/kimball_dbt

An implementation template for a Kimball (dimensional) Data Warehouse

Primary LanguageHTMLMIT LicenseMIT

Kimball_dbt: dimensional modeling template using the DBT framework


dbt docs


What is this?

The DBT framework makes managing SQL transform code simple and sane. DBT abstracts much of the model dependency logic, encouraging DRY development practices through the use of partials and macros.

Kimball data warehousing methodology is widely reguarded as the defacto standard for data warehouse architecure and best practices.

This is a template for using the power of DBT to implement a Kimball / Dimensional data warehouse that is driven and maintained via the DBT framework!

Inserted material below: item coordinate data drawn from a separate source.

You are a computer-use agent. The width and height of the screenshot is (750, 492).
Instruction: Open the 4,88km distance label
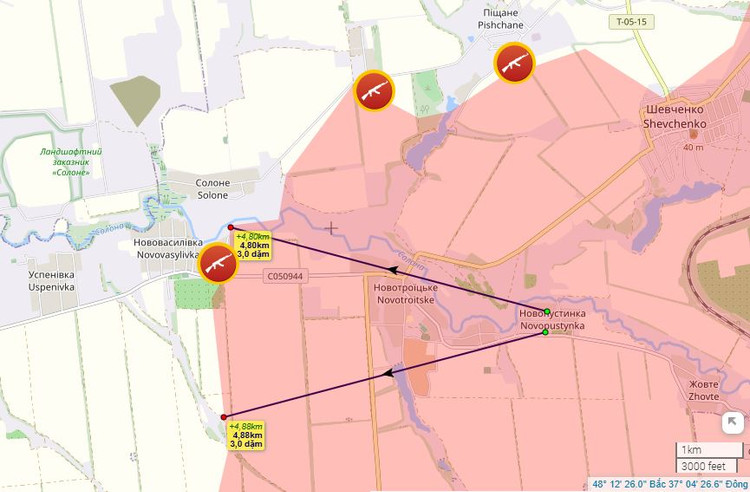[246, 435]
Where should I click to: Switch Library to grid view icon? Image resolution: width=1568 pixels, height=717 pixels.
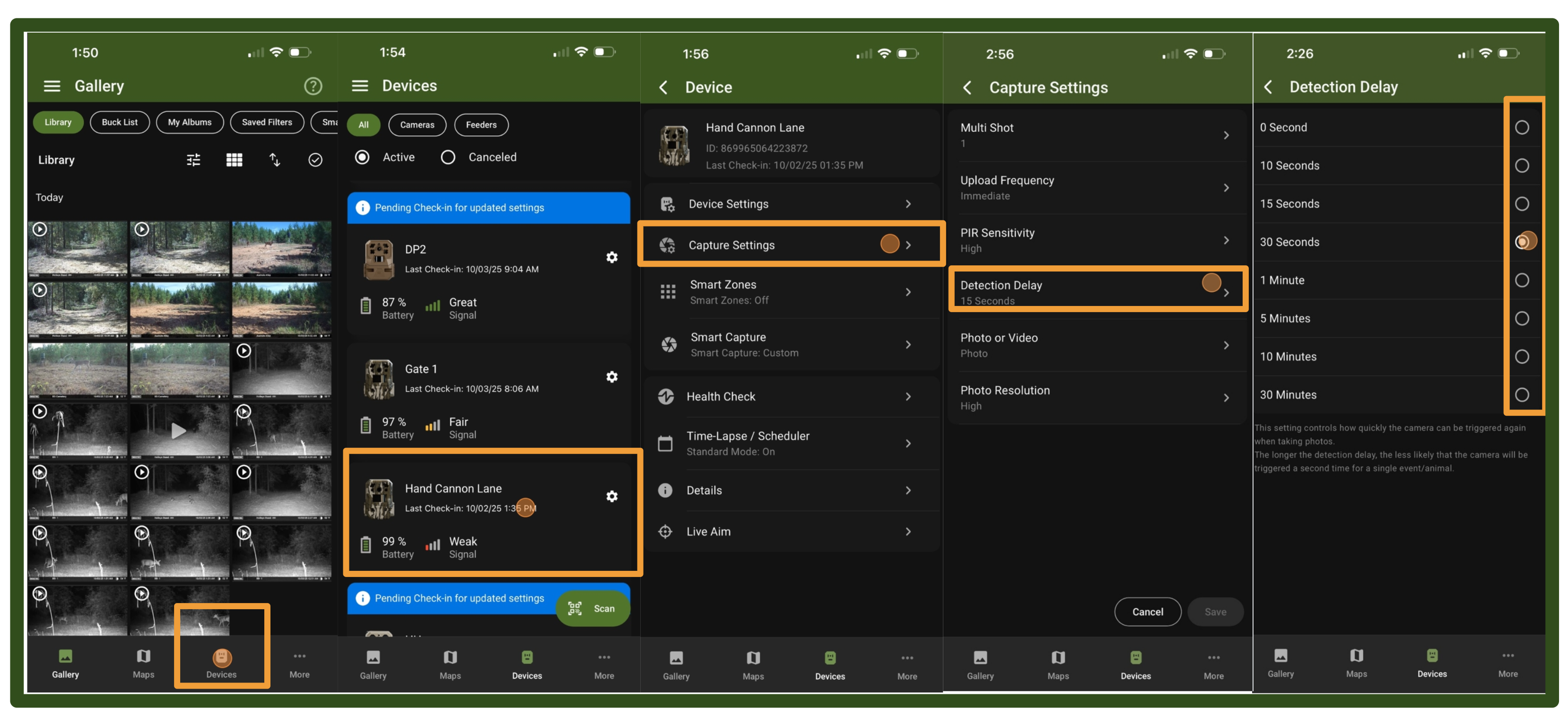coord(235,160)
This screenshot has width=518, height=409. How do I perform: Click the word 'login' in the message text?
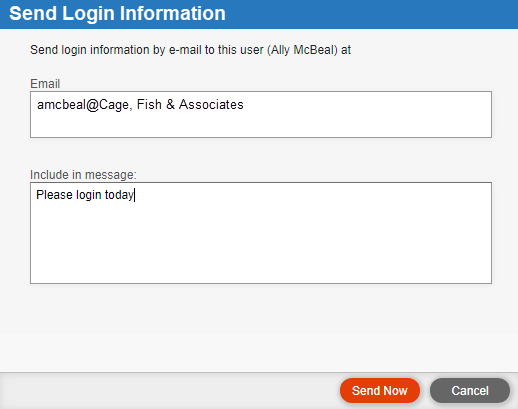click(x=89, y=195)
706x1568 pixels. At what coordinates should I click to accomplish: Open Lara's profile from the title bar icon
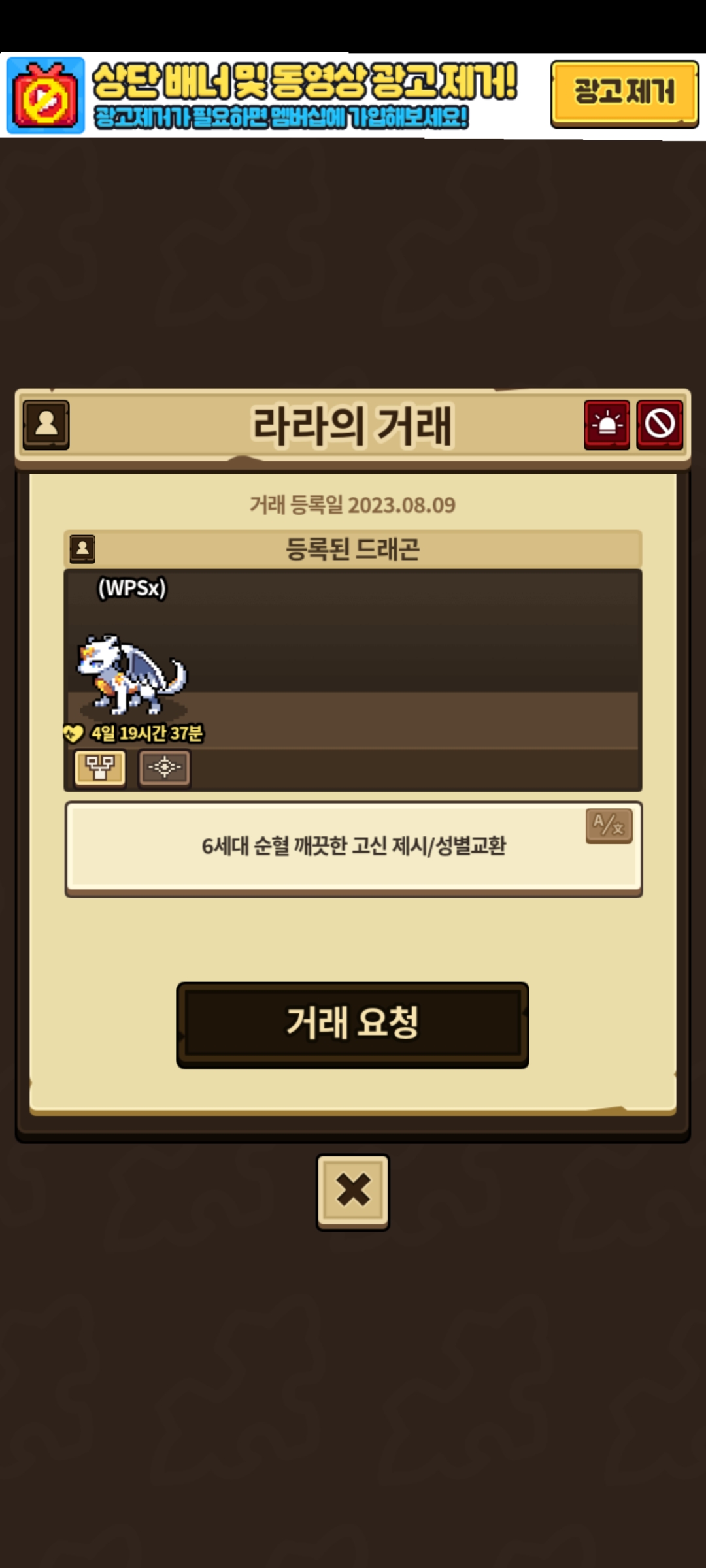tap(46, 425)
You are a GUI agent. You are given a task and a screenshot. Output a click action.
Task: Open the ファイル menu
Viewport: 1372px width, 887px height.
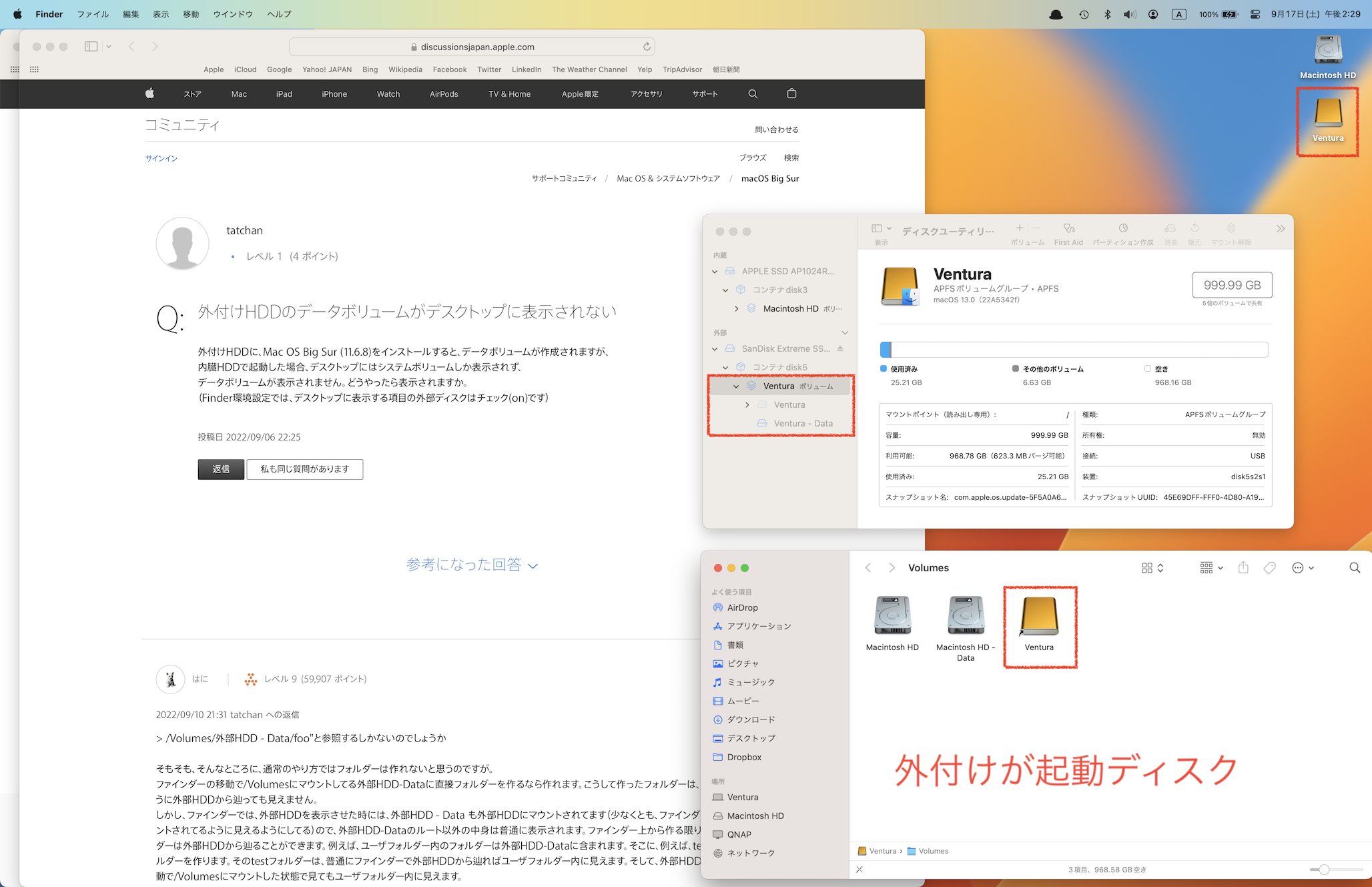[93, 14]
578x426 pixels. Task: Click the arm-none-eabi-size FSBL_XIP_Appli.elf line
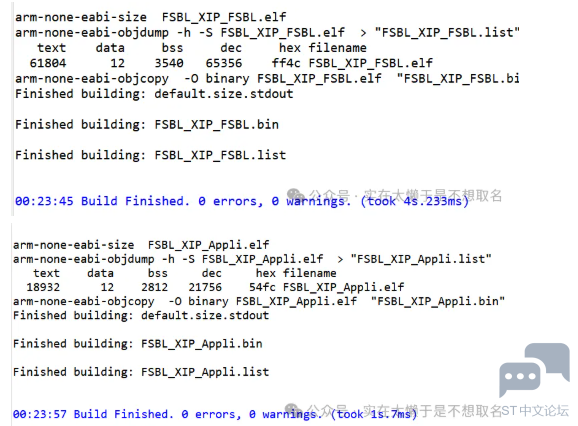tap(141, 245)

What is the basic flow of control?

Here it is in a nutshell: view on lucidchart

  • Source records are piped as-is into the data lake (referred to as the RAW database).
  • Audits determine which records need to be quality checked each day.
  • Screens are data quality tests that are applied to the source data. Resulting Error Events are logged.
  • Staging tables contain the source data that has been audited for quality.
  • Slowly Changing Dimensions (SCDs) are applied, attributes are conformed, grains are algined, and production transforms applied to produce final production entities.

What are the bits

  • QUALITY tables deal with source data quality.
  • STAGING tables deal with middle-stage transforms.
  • GUIDE tables contain meta about the Data Warehouse (data dictionary, conformed attributes etc).
  • GENERAL schema tables are used universally.
  • MART schemas (Sales, Finance, Customer Service etc) are used to focus on business domains.

Why so flat?

One of the challenges with heavily nested file structures in DBT is that they give a false sense of locality. All model names are global - so a model at

    /models/site_search/production/search_terms.sql

will conflict with

    /models/bing_browsing_data/partials/search_terms.sql

which is a nightmare when architecting your namespacing. To combat this, all the models materialized in the same namespace live in the same folder. This uses the filesystem to enforce unique model names - which is a hack, but a good one.

This also means schemas need to be explicitly managed in the model file. Use the file template generator and you will be fine.